== Aim of the task ==
Go to the line in the entries below that holds "The height and width of the screenshot is (768, 1024)." and repeat exactly from there through the line that holds "Given: Click the Creating DVD progress bar", inclusive.
___ Dataset ___
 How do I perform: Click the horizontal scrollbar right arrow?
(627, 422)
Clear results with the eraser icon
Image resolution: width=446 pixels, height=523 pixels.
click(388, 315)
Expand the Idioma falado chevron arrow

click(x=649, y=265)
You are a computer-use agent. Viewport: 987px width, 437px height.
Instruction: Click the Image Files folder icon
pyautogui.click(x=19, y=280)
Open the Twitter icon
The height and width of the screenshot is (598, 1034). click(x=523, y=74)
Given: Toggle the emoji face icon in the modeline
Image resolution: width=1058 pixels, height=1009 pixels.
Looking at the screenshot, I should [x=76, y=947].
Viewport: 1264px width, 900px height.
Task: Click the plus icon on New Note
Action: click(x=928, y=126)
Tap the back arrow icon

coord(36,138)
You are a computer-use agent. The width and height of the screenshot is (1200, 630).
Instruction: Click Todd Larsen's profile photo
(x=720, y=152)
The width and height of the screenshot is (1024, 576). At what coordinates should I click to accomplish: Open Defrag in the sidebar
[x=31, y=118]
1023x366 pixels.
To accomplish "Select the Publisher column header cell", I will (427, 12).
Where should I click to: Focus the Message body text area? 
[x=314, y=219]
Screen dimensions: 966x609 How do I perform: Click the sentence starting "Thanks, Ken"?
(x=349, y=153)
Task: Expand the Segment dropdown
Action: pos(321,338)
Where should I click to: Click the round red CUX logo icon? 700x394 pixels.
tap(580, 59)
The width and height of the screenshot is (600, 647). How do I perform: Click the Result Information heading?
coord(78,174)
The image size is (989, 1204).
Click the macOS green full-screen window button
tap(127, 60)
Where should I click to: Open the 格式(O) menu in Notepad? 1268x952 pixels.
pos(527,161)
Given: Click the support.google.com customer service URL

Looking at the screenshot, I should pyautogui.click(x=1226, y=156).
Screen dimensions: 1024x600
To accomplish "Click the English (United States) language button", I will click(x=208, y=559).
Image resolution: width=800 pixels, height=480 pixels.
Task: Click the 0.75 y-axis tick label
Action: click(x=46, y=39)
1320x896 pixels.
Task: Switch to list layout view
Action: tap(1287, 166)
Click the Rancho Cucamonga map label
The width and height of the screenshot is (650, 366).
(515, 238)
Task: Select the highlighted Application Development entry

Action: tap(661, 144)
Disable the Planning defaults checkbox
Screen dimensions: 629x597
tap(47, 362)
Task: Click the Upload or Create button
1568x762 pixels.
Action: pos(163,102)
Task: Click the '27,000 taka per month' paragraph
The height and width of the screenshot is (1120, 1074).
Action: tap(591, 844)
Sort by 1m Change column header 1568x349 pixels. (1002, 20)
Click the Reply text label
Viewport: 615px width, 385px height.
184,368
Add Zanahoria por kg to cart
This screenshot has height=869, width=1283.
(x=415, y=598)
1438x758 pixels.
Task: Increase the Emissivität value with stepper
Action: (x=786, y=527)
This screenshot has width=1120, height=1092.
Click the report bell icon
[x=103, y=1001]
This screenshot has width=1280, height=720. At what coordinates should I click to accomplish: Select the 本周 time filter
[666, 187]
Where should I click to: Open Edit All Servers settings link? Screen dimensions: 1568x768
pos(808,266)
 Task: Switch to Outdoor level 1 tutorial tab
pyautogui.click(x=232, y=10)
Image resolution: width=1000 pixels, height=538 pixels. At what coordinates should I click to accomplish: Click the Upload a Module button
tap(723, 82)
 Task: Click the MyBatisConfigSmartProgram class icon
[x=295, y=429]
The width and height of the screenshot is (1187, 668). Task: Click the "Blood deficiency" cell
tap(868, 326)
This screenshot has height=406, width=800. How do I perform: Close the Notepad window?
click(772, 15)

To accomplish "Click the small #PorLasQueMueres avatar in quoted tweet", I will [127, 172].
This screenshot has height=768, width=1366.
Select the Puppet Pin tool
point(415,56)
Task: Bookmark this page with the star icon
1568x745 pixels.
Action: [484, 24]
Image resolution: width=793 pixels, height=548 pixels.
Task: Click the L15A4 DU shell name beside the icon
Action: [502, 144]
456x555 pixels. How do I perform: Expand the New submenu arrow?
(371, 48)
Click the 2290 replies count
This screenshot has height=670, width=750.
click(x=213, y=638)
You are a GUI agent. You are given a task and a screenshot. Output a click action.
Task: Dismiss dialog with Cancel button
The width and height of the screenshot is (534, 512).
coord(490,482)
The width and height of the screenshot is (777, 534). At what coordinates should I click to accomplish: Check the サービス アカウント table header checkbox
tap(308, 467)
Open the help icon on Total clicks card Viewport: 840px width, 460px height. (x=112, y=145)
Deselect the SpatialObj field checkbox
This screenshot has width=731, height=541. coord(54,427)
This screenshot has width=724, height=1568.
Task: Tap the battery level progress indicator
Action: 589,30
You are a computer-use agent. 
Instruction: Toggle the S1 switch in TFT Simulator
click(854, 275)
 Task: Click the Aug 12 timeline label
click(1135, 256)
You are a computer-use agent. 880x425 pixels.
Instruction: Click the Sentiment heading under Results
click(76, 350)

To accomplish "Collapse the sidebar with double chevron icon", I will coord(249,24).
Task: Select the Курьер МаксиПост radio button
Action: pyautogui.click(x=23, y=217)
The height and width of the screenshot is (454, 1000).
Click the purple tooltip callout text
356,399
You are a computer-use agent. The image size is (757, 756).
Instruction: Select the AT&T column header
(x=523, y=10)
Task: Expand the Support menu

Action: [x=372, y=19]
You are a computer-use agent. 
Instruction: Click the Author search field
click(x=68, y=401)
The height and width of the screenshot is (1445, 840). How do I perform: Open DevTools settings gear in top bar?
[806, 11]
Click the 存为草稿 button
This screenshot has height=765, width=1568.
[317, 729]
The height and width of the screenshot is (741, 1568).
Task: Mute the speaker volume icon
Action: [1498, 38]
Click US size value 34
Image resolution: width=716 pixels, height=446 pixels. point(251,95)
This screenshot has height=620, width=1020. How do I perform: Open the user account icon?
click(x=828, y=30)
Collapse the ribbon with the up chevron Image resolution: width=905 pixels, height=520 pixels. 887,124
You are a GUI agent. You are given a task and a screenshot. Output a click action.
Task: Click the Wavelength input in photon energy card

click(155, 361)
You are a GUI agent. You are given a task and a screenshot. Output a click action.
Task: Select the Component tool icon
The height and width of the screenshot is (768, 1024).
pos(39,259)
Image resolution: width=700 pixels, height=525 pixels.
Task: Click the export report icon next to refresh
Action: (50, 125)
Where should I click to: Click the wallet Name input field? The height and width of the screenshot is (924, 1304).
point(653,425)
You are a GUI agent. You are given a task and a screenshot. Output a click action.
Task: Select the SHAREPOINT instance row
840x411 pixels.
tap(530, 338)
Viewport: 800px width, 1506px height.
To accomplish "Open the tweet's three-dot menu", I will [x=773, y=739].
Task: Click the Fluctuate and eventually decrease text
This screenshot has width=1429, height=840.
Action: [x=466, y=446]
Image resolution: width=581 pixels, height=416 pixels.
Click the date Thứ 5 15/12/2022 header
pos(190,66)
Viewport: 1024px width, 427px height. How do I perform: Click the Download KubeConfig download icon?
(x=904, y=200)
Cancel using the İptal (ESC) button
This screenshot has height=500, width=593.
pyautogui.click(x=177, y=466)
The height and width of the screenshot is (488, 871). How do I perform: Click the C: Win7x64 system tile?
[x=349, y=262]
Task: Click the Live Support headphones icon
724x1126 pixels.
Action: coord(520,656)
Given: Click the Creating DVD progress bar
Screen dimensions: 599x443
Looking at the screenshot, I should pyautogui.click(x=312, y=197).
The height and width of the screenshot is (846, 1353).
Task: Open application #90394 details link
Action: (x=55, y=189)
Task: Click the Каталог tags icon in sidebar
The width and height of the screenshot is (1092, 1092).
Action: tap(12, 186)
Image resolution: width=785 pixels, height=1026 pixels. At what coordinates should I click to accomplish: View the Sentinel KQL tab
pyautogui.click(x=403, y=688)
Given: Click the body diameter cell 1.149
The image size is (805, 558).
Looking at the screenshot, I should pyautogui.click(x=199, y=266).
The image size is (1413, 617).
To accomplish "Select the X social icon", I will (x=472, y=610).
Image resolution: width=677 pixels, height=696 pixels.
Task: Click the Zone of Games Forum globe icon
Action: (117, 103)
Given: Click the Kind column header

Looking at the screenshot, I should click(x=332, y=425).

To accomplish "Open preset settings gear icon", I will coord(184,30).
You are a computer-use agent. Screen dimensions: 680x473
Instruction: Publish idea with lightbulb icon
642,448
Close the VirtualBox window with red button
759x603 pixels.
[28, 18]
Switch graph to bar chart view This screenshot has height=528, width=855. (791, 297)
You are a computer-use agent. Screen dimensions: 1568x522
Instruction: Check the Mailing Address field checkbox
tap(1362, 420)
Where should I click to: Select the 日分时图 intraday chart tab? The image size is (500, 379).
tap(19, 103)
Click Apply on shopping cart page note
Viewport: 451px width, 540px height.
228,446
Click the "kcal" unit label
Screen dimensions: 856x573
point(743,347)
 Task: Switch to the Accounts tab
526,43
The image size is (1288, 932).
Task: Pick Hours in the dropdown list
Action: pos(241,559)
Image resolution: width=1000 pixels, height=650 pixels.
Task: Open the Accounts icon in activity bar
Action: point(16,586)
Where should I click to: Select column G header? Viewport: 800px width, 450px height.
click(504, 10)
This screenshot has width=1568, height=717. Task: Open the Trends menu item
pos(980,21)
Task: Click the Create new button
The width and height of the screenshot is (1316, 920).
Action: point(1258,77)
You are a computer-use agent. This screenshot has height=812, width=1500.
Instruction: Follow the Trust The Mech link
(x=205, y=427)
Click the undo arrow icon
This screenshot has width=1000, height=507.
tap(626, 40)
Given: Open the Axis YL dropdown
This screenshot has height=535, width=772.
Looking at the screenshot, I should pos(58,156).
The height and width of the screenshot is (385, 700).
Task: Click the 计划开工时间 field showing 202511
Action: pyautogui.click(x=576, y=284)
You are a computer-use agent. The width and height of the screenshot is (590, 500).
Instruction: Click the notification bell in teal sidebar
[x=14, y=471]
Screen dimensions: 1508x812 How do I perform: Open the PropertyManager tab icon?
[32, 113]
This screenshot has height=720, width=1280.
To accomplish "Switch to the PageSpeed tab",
___
== Written response ==
The height and width of the screenshot is (768, 1024).
pos(39,259)
Image resolution: width=700 pixels, height=525 pixels.
Task: Click the export report icon next to refresh
Action: (50, 125)
Where should I click to: Click the wallet Name input field? The height and width of the screenshot is (924, 1304).
point(653,425)
You are a GUI agent. You are given a task and a screenshot. Output a click action.
Task: Select the SHAREPOINT instance row
840x411 pixels.
tap(530, 338)
Viewport: 800px width, 1506px height.
To accomplish "Open the tweet's three-dot menu", I will [x=773, y=739].
Task: Click the Fluctuate and eventually decrease text
This screenshot has width=1429, height=840.
Action: [x=466, y=446]
Image resolution: width=581 pixels, height=416 pixels.
Click the date Thứ 5 15/12/2022 header
pos(190,66)
Viewport: 1024px width, 427px height. How do I perform: Click the Download KubeConfig download icon?
(x=904, y=200)
Cancel using the İptal (ESC) button
This screenshot has height=500, width=593.
pyautogui.click(x=177, y=466)
The height and width of the screenshot is (488, 871). How do I perform: Click the C: Win7x64 system tile?
[x=349, y=262]
Task: Click the Live Support headphones icon
724x1126 pixels.
Action: coord(520,656)
Given: Click the Creating DVD progress bar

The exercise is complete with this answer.